I recently had the pleasure of speaking with John Hockenberry and Adaora Udoji on “The Takeaway,” on WNYC radio. It was a great discussion, during which I stepped back for a moment from the here-and-now of the economic crisis and glanced at the sun coming up against some clouds on the horizon.It strikes me that when this financial storm passes - and it will, eventually - two things will likely occur in the realm of consumer banking. One, as Americans we will have restructured our personal financial balance sheets. Right now, as a society, we are drowning in debt following a 25-year period that saw the growth of total U.S. debt - private and public - outpace the growth of GDP by a factor of four to one.We also are exploring the role of debt, and more specifically how to redefine credit models as we develop the next generation of lending products and services. What innovations can we make to credit cards so that they are more useful as a financial management tool? How can we change the way families think about household budgets, and provide banking tools to support them? Second, we will emerge into the dawn of a new financial era in which we change how we bank in some very fundamental ways. Much like how access to digital communications altered the way we filter and process news and information, the consumers’ drive to adopt and adapt new technologies will transform the banking processes.
But back to the here-and-now. Most Americans are going to go through a painful process of rebalancing their personal and family balance sheets. The fact is that debt had become an outsized variable in the equation, and we will need to see a return to more of a savings culture.
In that regard, one of the focus areas that Bank of America and MIT are working jointly on through the Center for Future Banking focuses on how to reverse the troubling erosion of personal savings in America. In the final years leading into this crisis, the savings rate in America actually fell below zero into the negative. Americans were collectively spending more than what they earned, and that’s just not sustainable.
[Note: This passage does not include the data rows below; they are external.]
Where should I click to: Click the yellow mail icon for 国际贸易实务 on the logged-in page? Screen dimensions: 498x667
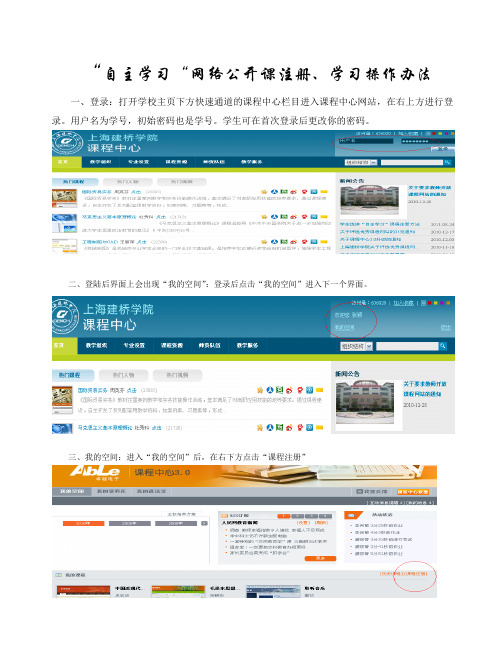click(x=319, y=390)
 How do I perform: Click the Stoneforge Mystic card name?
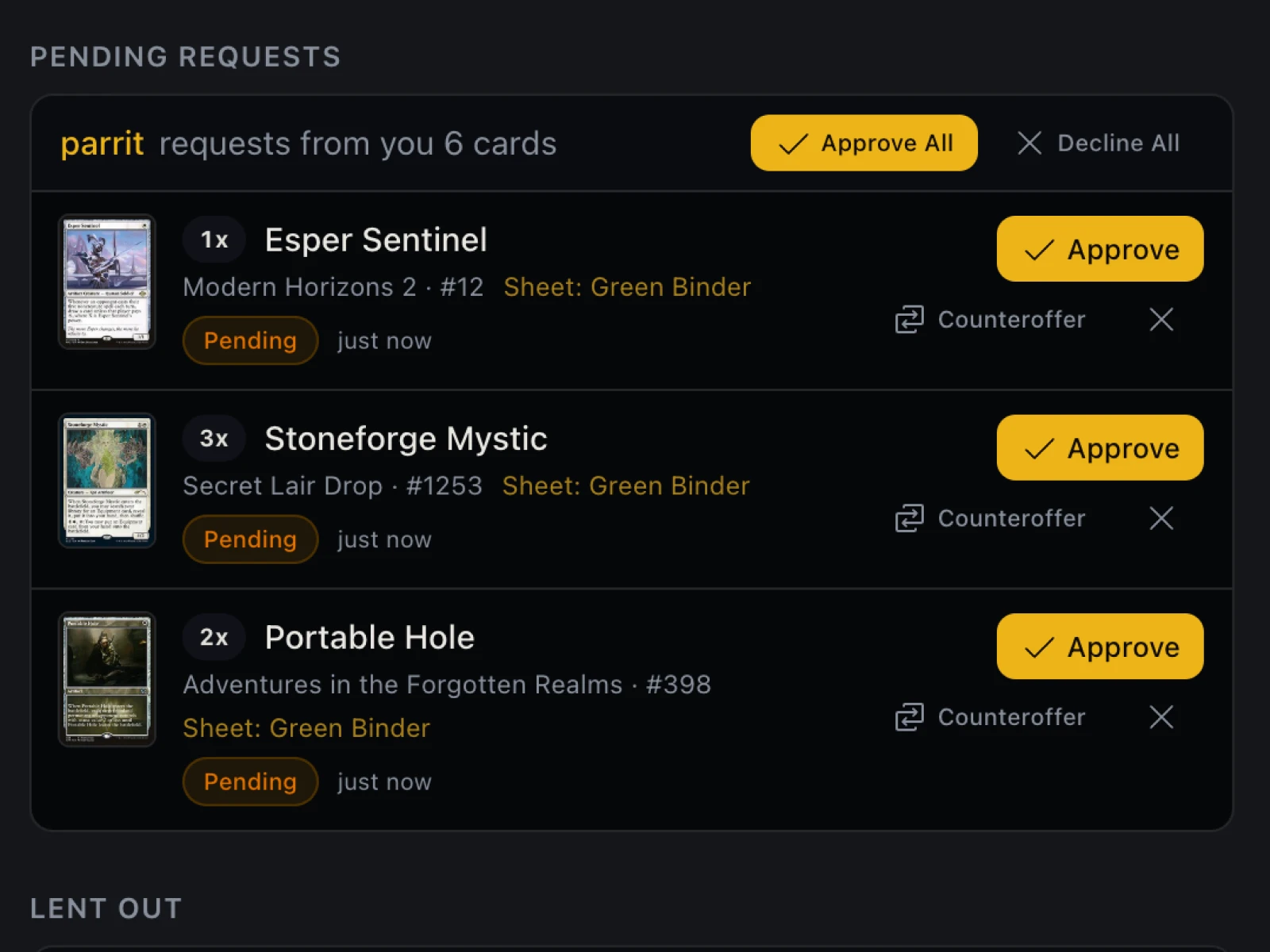click(x=406, y=439)
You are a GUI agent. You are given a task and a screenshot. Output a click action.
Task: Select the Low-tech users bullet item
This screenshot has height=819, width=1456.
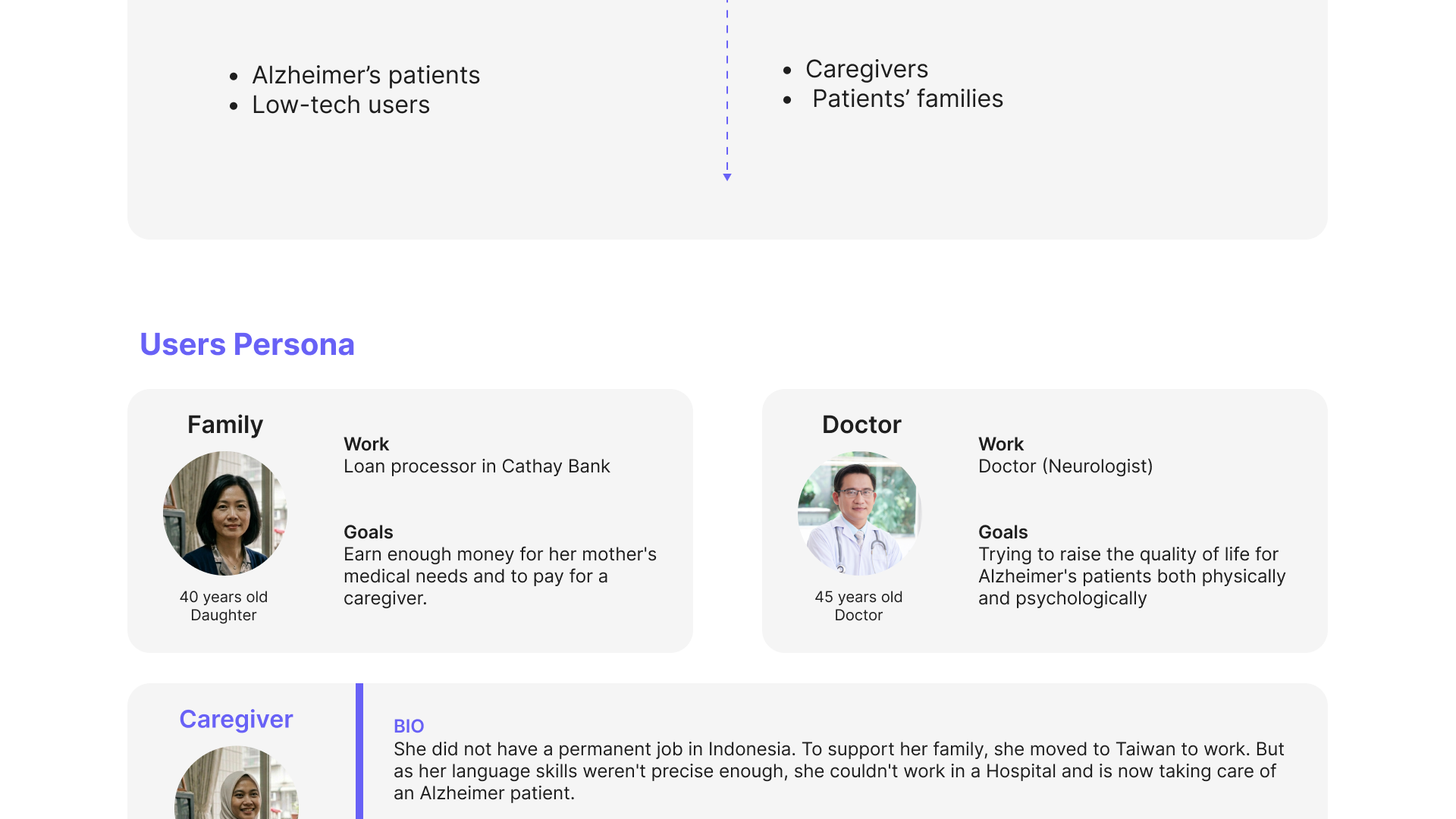340,105

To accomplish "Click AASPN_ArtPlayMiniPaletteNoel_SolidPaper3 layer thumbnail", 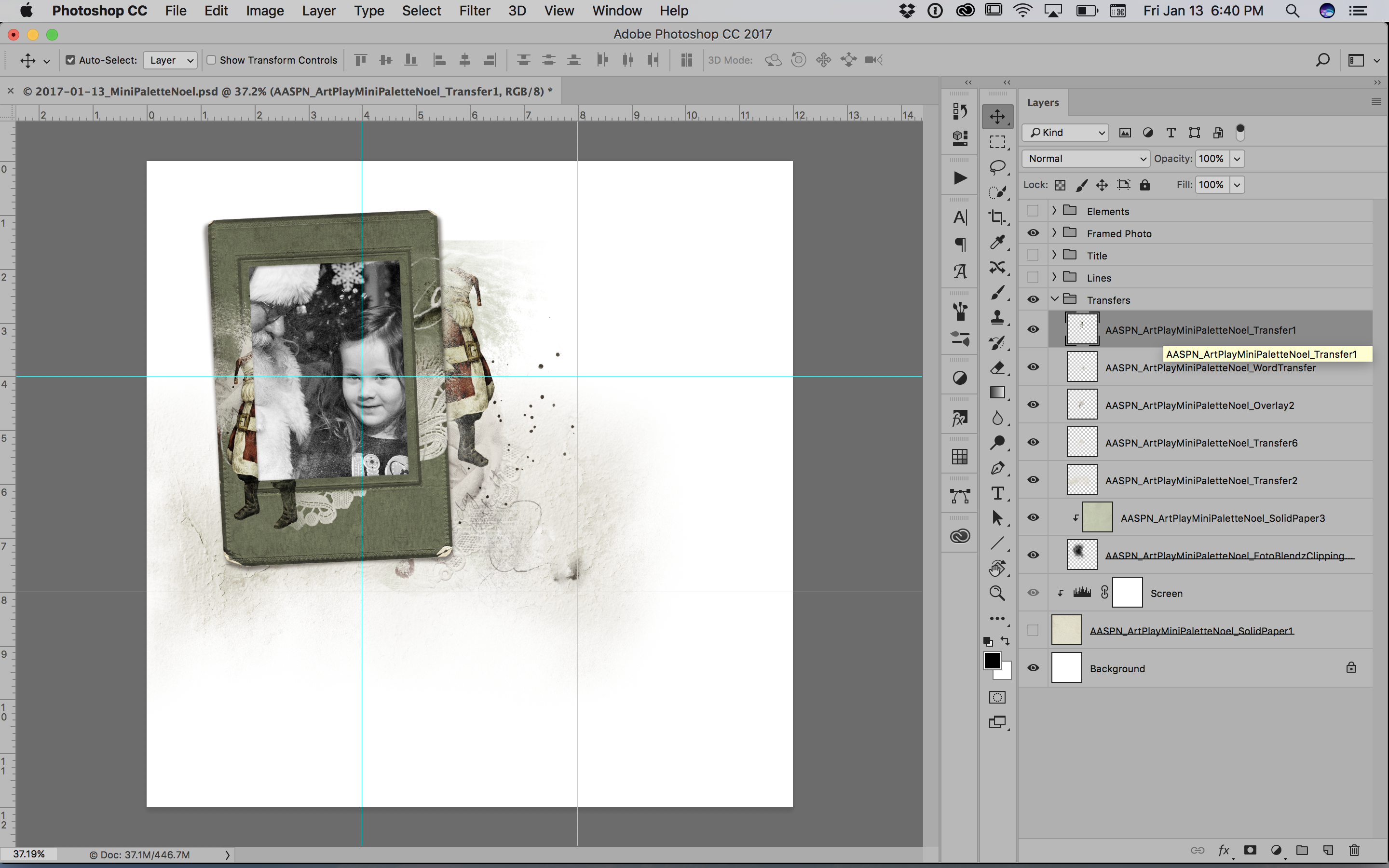I will point(1095,518).
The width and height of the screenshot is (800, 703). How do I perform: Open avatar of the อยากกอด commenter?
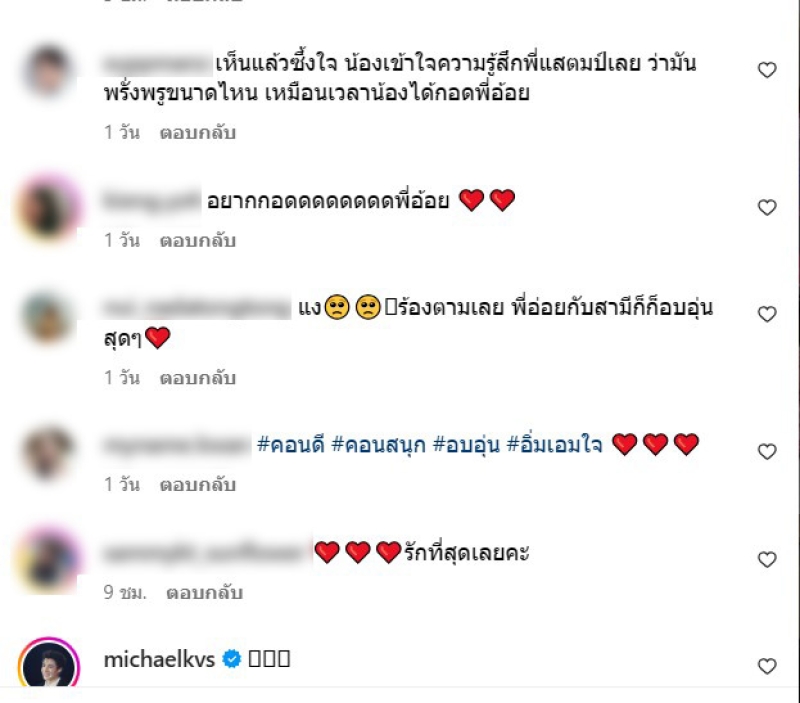49,208
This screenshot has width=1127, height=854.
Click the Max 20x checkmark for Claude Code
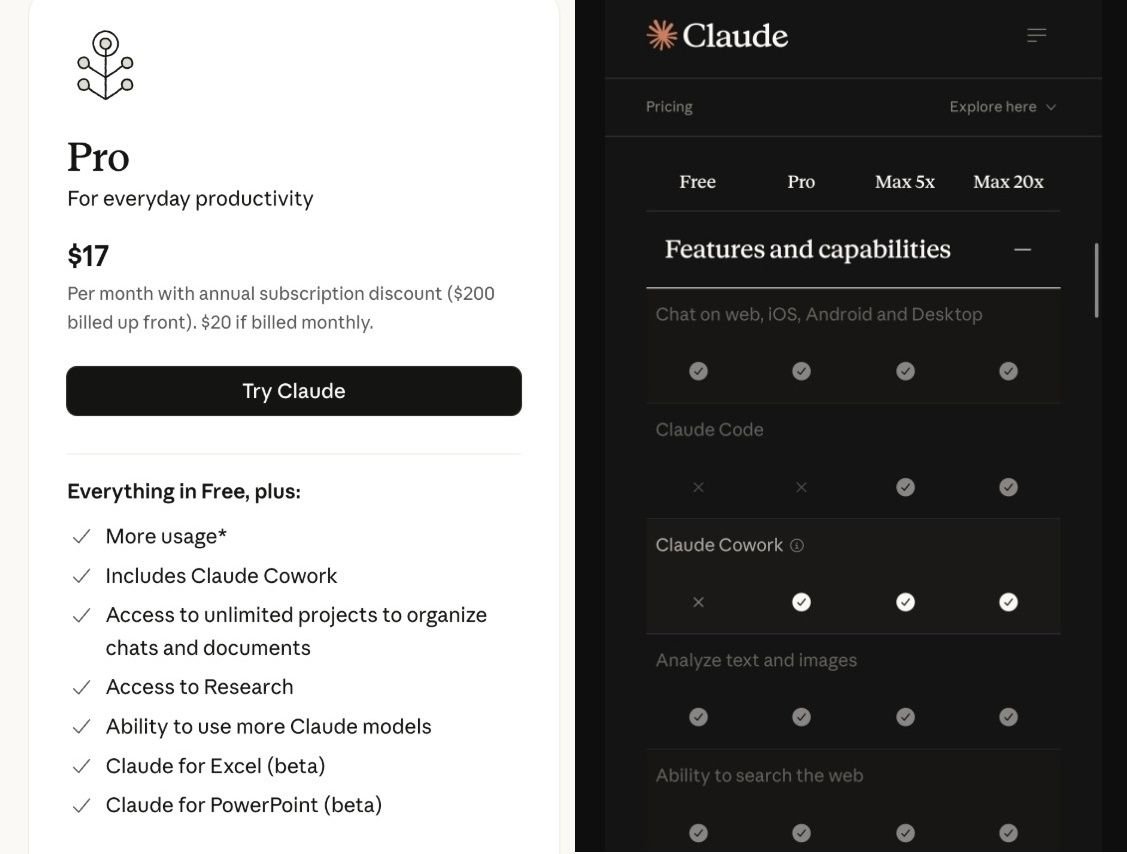pyautogui.click(x=1008, y=487)
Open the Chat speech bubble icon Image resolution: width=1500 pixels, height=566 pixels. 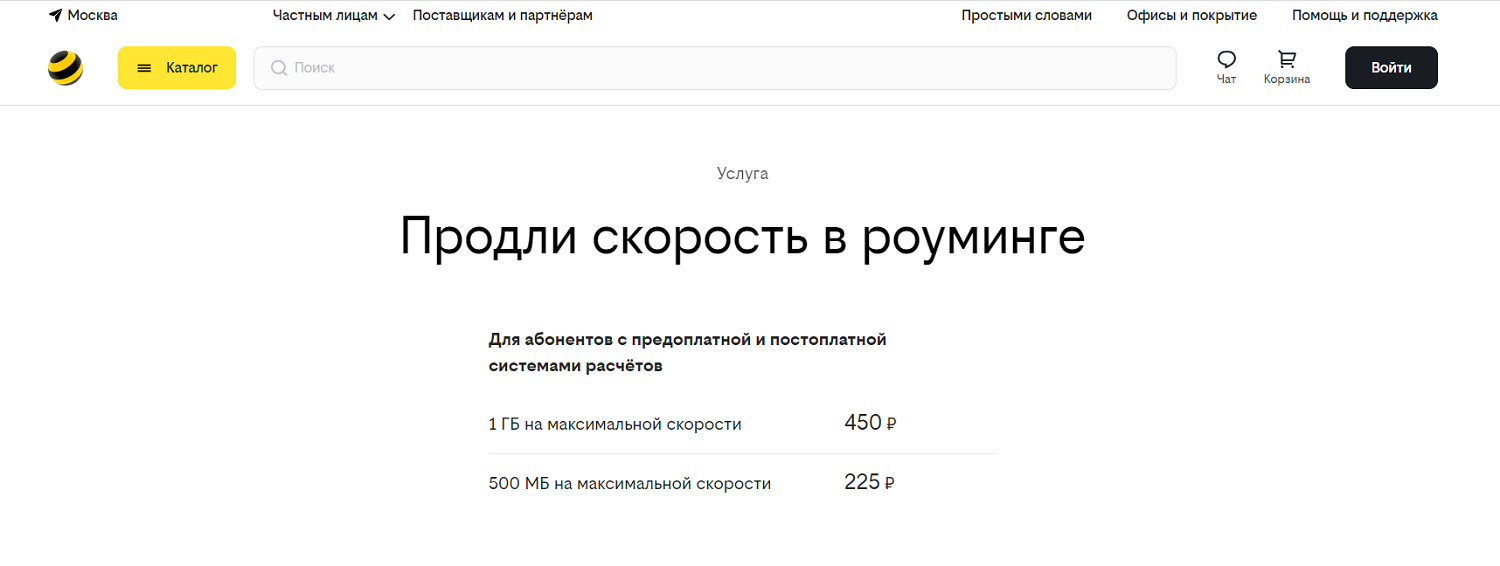pos(1227,60)
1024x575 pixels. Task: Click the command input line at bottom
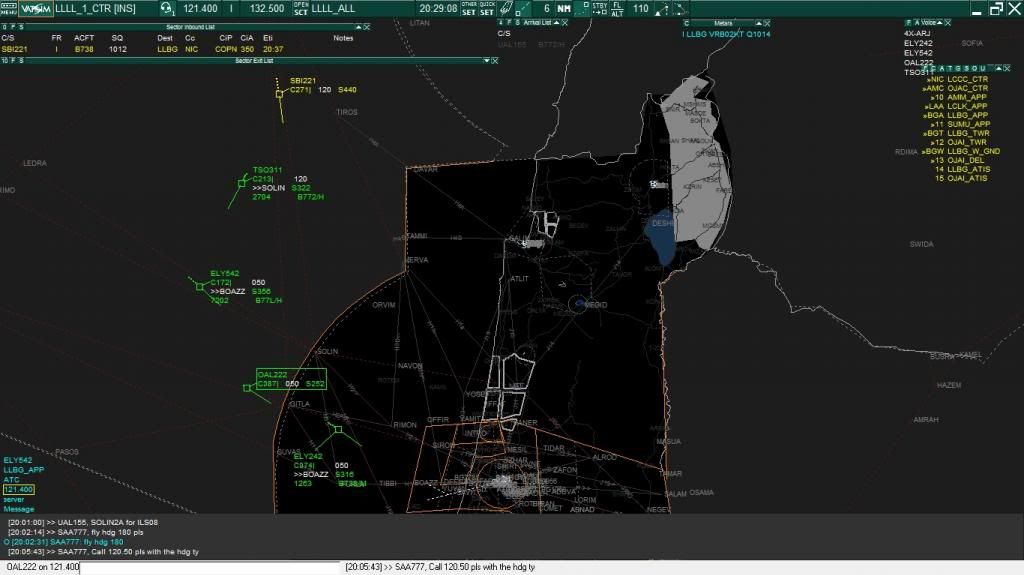(x=210, y=568)
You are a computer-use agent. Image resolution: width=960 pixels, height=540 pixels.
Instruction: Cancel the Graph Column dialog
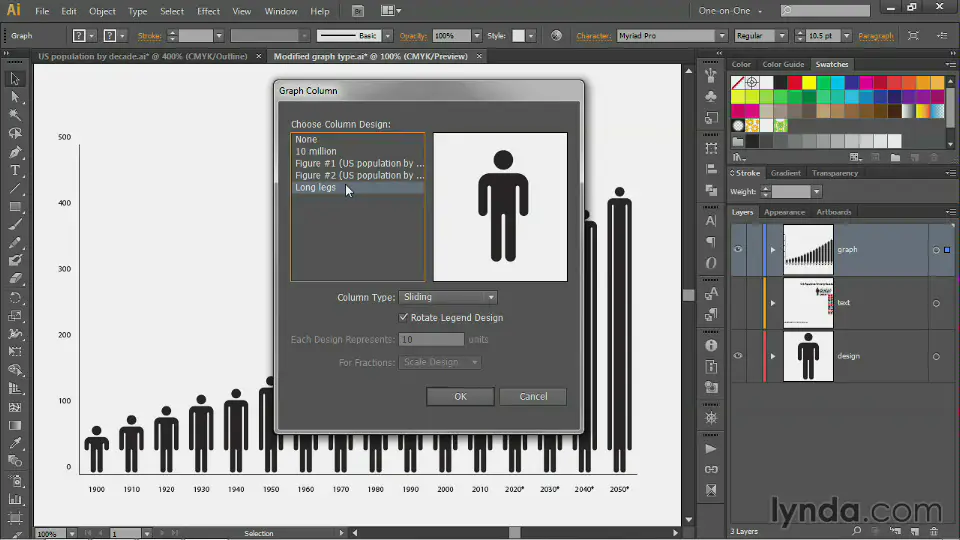(533, 396)
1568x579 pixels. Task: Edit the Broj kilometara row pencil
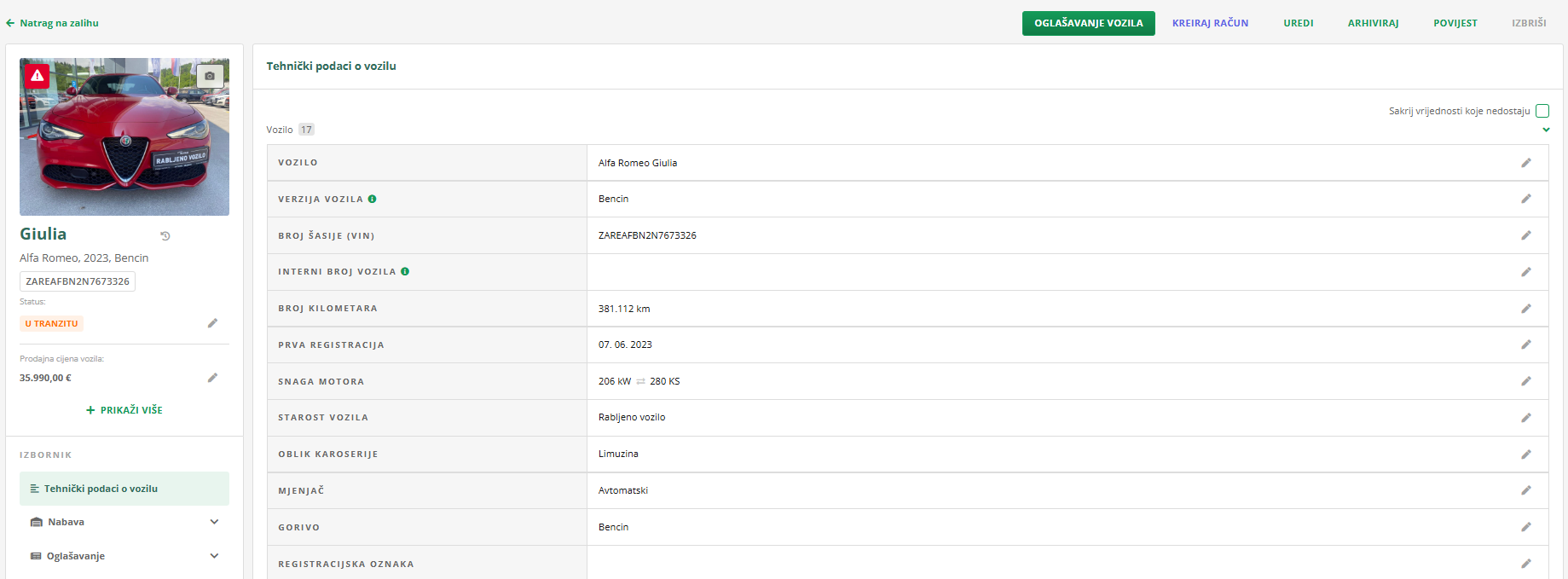coord(1525,309)
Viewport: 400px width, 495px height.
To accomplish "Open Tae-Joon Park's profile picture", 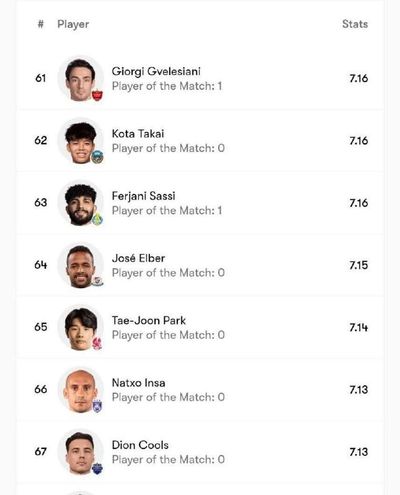I will [x=80, y=327].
As John said on the program, banking is about relationships and meeting the needs of our customers. At the end of the day, that’s one thing that won’t change.
Listen to the audio
December 3rd, 2008 at 10:02 pm
Jeff, a great and thought-provoking post. I dont know about the US, but in Australia, most financial institutions abandoned youth savings programmes and school partnerships years ago as unprofitable and too much hassle for the returns. Banking has not had a great social responsibility focus as a core value for a long time now. I am wondering how people ever learn and develop a savings ethic? Could it be that its similar to how a work ethic and an exercising ethic is developed? That kids who don’t see this at home as they grow up, repeat the patterns of their upbringing? So if our current generation of parents are the debt creators, how will those same parents magically turn into savers? and how will it transfer to the next generation - a generation that is already spending all their pocket money on mobile phone credit and itunes music? Is it possible that as bankers, we have to reach them on their own terms…through their ipods with YouTube style video clips, and through their mobile phones with encouraging SMS text messages when they make regular savings deposits?
January 28th, 2009 at 9:36 am
It is not just how customers will use banks, it is also who. During these tough economic times customers will form opinions about how they are treated by anyone they do business with. This is an opportunity to show how good a bank can be to their customers.
Your last lines sums it up. (As John said on the program, banking is about relationships and meeting the needs of our customers. At the end of the day, that’s one thing that won’t change.) However, are all of the branches, managers, employees, etc. in alignment? Do they understand and know how to build the relationships you talk about in your post? If so, then there is nothing to worry about. If not, there is the risk of lost business.
March 7th, 2009 at 1:21 pm
There is banking and there are banks. Banking and Financial services, through regulatory changes, have come to be synonomous. If we step back and consider something that is more akin to the old “savings and loans” we’ll see that there’s a whole part of the banking structure that still exists within this more narrow costruction — inclusive of Credit Unions. Small, often local associations often with some affinity relationship (fire/police, etc). In these institutions savings prevails. Business is won on rates of return and customer services. And the National Credit Union Association guarantees as FDIC guarantees for “banks.”
I ponder the concept of expansion of banks:
One stop shopping and “relationship bundles” often seem to be a great idea for corporations who are seeking to expand for their shareholders. Trust, safety, assurance, and a good rate of return are necessities for customers.
I also ponder the fact that “Local” (versus national or global) has somehow become a dirty word. While I travel extensively, how many people live outside a 30-50 mile radius of their home? How many people expect to enter “their” bank on a trip. What happened to travelers checks anyway? And isn’t that one of the advantages of a credit card is for?
Banking, in the future as in tomorrow, can’t simply think about BANKS. It has to consider changes in the industry. Inclusive of Credit Unions. Savings and Loans. The cash kept out of the system and shipped abroad or kept under matresses.